From this, Coward created “Private Lives,” a ferociously comic and cynical look at the relationship of Elyot and Amanda, who, as the cliché goes, can neither live with nor without one another. A divorced couple, they run into each other by chance on their honeymoons with their new spouses, discover the flame still burns, abandon their new marriages, and run off to Paris, where they resume their tempestuous affair.
Seen in 2011 –– when gay marriage is possible but still very much contested and traditional marriage, though still held sacrosanct, frequently leads to high profile disasters, Coward’s chafing against the strictures of conventional morality takes on added trenchancy, underscoring how little moral posturing can contain human lusts and passion. How can the gleefully amoral Elyot and Amanda be vilified for leaving wreckage in their wake, when they clearly achieve a level of honesty that evades the other characters?

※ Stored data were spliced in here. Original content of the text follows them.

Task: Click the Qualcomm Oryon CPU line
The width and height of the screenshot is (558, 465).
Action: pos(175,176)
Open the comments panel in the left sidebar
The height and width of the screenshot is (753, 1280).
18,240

The play sparkles, replete with one-liners, silly situations, and a brawl worthy of professional wrestling, all of which contribute further to Coward’s skewering of propriety’s veneer. The arc of the play travels from romantic notion to grim reality to mordant acceptance of life’s ironies and their immutability.
It’s unfortunate, then, that director Richard Eyre’s new production of the play should fall so flat. The words are all there and the actors hit their marks, but there is something heavy at the center that makes the production plodding and ultimately boring, largely because the play is miscast.
Kim Cattrall stars as Amanda, and she’s at least 20 years too old for the part. If that seems unkind, so be it. As an actress, Cattrall has neither the light touch nor the underpinnings of class that make Amanda so charming, if solipsistic. In Cattrall’s performance, Amanda becomes, in contemporary terms, a cougar, and what should be carefree flouting of convention becomes desperate last grasp at youth. Cattrall is best known as the sexually predatory but often frustrated Samantha Jones on “Sex and the City,” and the fact she was no ingénue gave that character resonance. Amanda, on the other hand, requires the callousness of youth to serve Coward’s darker and comedic ends, and despite the fact that Cattrall is stunning in Rob Howell’s costumes, her Amanda becomes ridiculous — and not in a good way.
Paul Gross, on the other hand, carries off Elyot very well. He’s no kid either, which does hamper the performance somewhat, and his over-dyed hair makes him seem like a man also trying a little hard trying to hold onto youth, but he has a real facility with the language that evidently doesn’t come as easily to Cattrall.
The other characters — Victor, who is married to Amanda at the outset, and Sybil, married to Elyot — are largely plot devices. They stand for the conventions that Elyot and Amanda discard. Played by Simon Paisley Day and Anna Maddeley, these characters serve their purpose well, particularly in their final scene, where they, too, abandon all hope of convention for the inexorable hell of male-female relationship.
With the memory of many scintillating productions of this play burned in my memory –– most notably Alan Rickman and Lindsay Duncan in 2002 –– this particular production can’t help but disappoint. The play still stands up –– in fact, taking on new poignancy from the increased debate about our right to marry –– but the fireworks never ignite fully. That’s a missed opportunity.